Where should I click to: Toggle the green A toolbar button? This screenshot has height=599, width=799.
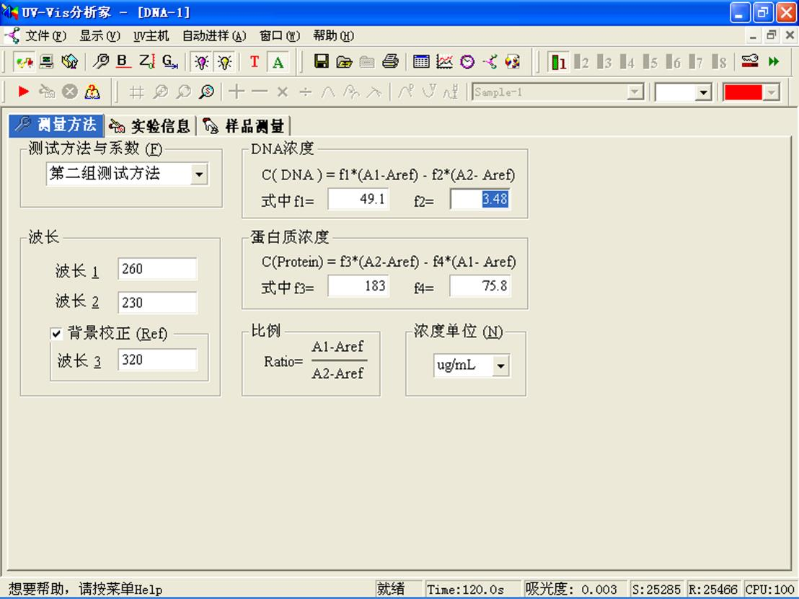click(278, 62)
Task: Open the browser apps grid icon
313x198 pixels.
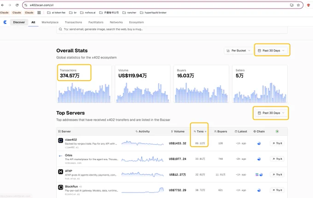Action: tap(39, 12)
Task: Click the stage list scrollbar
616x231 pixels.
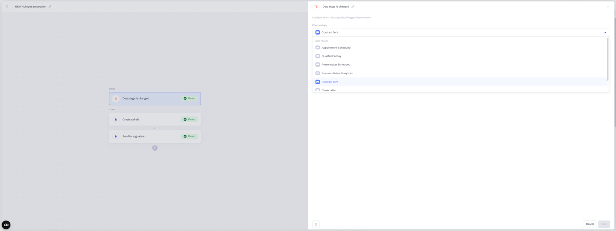Action: 608,60
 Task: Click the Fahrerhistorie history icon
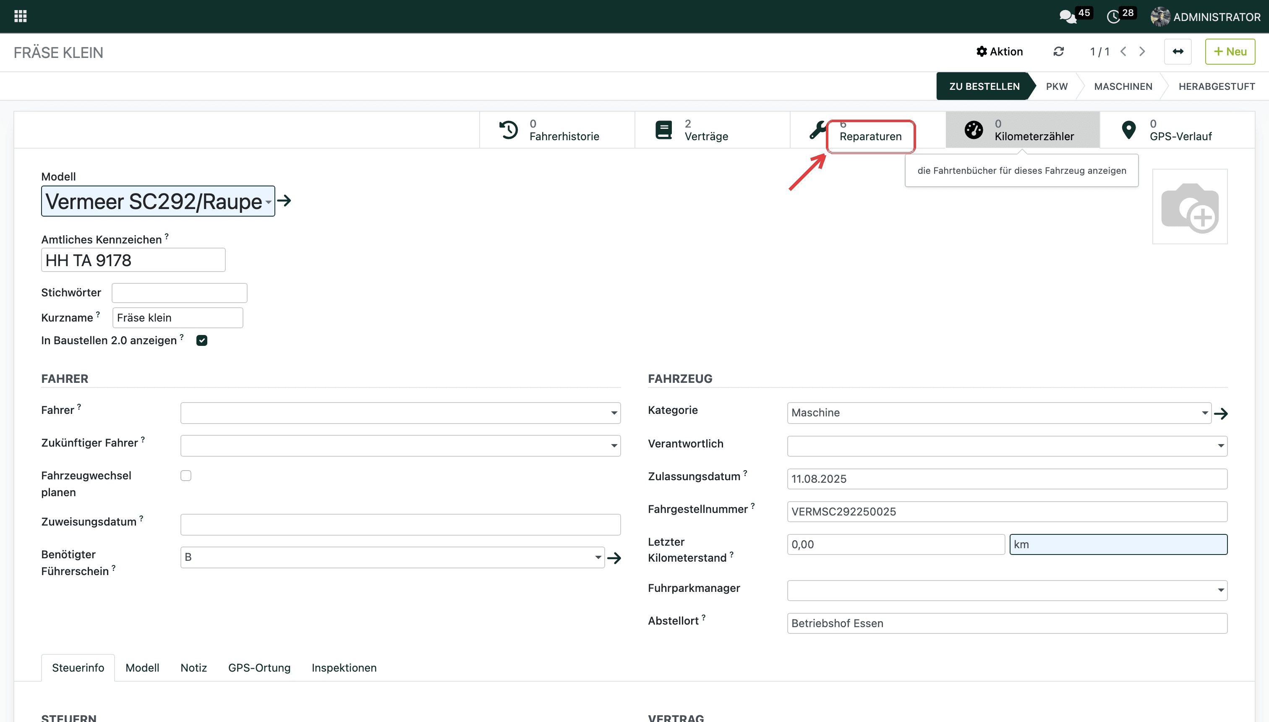click(x=509, y=130)
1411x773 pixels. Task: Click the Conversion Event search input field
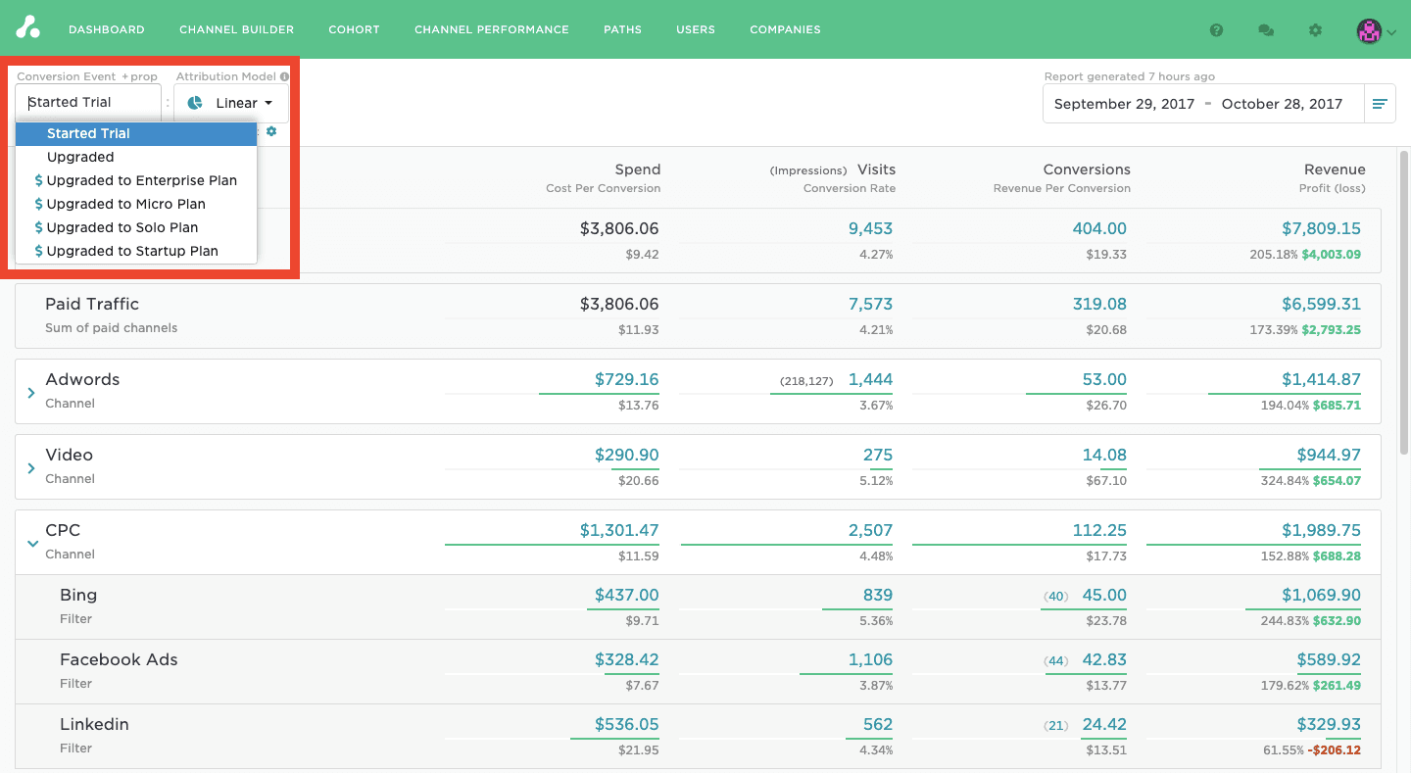[88, 102]

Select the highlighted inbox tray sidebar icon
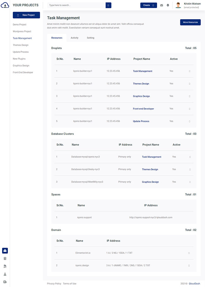pos(5,251)
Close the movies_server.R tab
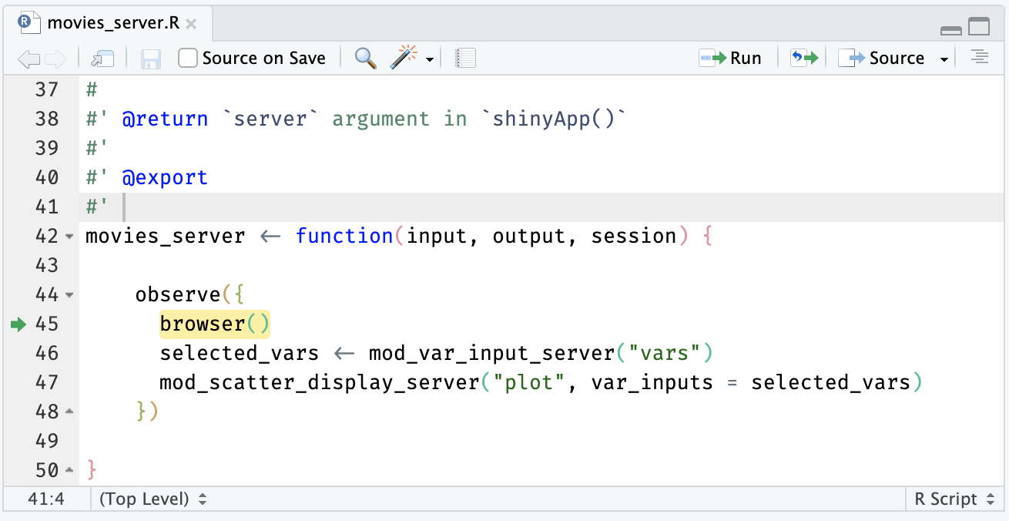 pyautogui.click(x=191, y=24)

• Set exercise
Write out every line of the listing above word for word, leaving out the pictures.

• Response for this exercise
Where should I click to: Toggle the green A toolbar button? This screenshot has height=599, width=799.
click(278, 62)
Task: Open the browser apps grid icon
313x198 pixels.
Action: tap(39, 12)
Task: Click the stage list scrollbar
616x231 pixels.
Action: 608,60
 Task: Click the Fahrerhistorie history icon
click(x=509, y=130)
1411x773 pixels. Task: Click the Conversion Event search input field
[88, 102]

Select the highlighted inbox tray sidebar icon
pos(5,251)
Close the movies_server.R tab
 pyautogui.click(x=191, y=24)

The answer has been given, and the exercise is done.